Esta é uma série divida em três partes que resume as reflexões de uma investidora que pesquisa formas de ganhar dinheiro e proporcionar impacto positivo na sociedade.
Nesta parte 1, investigo o preço de nosso investimento e o perfil de investidores.
Revelo minha própria dissonância cognitiva, a lacuna entre o que falo e o que pratico a partir de uma decisão de investimento que fiz em 2002. Abordo também como nosso investimento ativa (ou não) outros tipos de capitais, além do capital financeiro.
Na parte 2, relato a busca por respostas sobre investimentos sustentáveis junto a instituições financeiras.
- Revelo dissonâncias de um entrevistado que trabalha no mercado financeiro e da Universidade de Harvard;
- Incluo reflexões em relação as promessas do novo sistema Open Banking;
- “Cisne verde” e os riscos de investimentos; e
- Perspectiva do mercado financeiro brasileiro a partir de questionamento a empreendedores durante evento (vídeo de 4 min).
Na parte 3, aprofundo discussão sobre como dar forma ao mercado de finanças sustentáveis e sermos sustentáveis
Todas as referências estarão listadas também neste último post.
Parte 1: Conhecendo os investidores e o preço de nosso investimento
Quantos são os investidores, globalmente e no Brasil?
Globalmente, em 2017, apenas 27% da população adulta declarou ter guardado ou economizado dinheiro nos últimos 12 meses de uma maneira formal. Como formal, refiro a economias que foram aplicadas em um banco ou em uma instituição financeira regulamentada como uma cooperativa de crédito ou instituição de microfinança.
Embora o dobro dessa população tenha acesso a uma conta em uma instituição, isso não quer dizer possibilidade de realizar economias. E as formas das economias são muito distintas, quando se compara os dados entre países desenvolvidos e em desenvolvimento. É grande a desigualdade, como pode ser observada na figura.
No Brasil em específico, onde moro, um em cada três adultos sequer tem conta bancária. E quem tem conta, apenas 20% consegue realizar economias formalmente. Ou seja, apenas 13% da população adulta brasileira consegue ter acesso ao mercado financeiro. Faço parte desta elite privilegiada. E justamente por isso, tenho questionado meu papel como investidora e minha capacidade de indução de prosperidade. Passei a questionar e conversar com as instituições financeiras onde tenho recursos, para saber mais sobre como os mesmos são investidos
Mas isso é hábito recente.
No início dos anos 2000, aderi a um programa do governo federal que permitiu migrar parte de recursos do FGTS para compra de ações de empresas como Vale e Petrobrás. Apesar de certa aversão ao risco, escolhi migrar recursos para um plano FGTS Ações Vale com a expectativa de melhorar a rentabilidade do fundo.
Além do capital financeiro, que outros capitais nosso investimento ativa? Ou não ativa?
____________________
**O que se pede:** Por favor, informe qual porcentagem da população adulta brasileira consegue ter acesso ao mercado financeiro, segundo o texto sobre investimentos sustentáveis.

**Registros:**
____________________
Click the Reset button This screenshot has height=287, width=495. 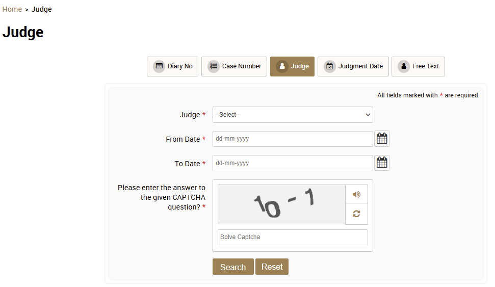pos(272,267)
____________________
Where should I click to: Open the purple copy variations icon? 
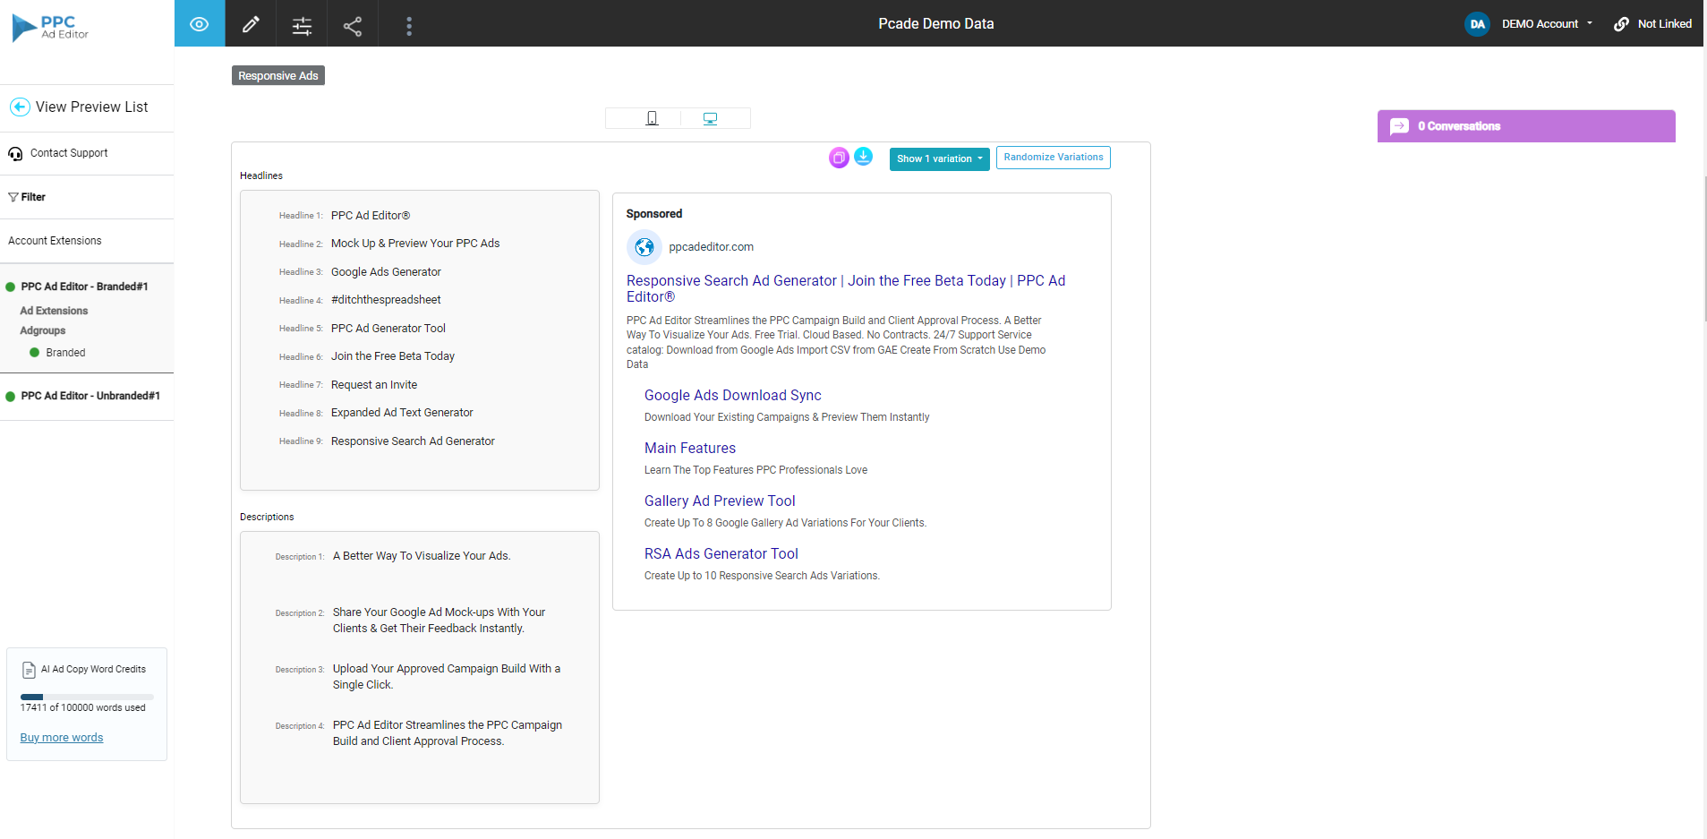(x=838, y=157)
____________________
**Resposta final:** Apenas 13% da população adulta brasileira.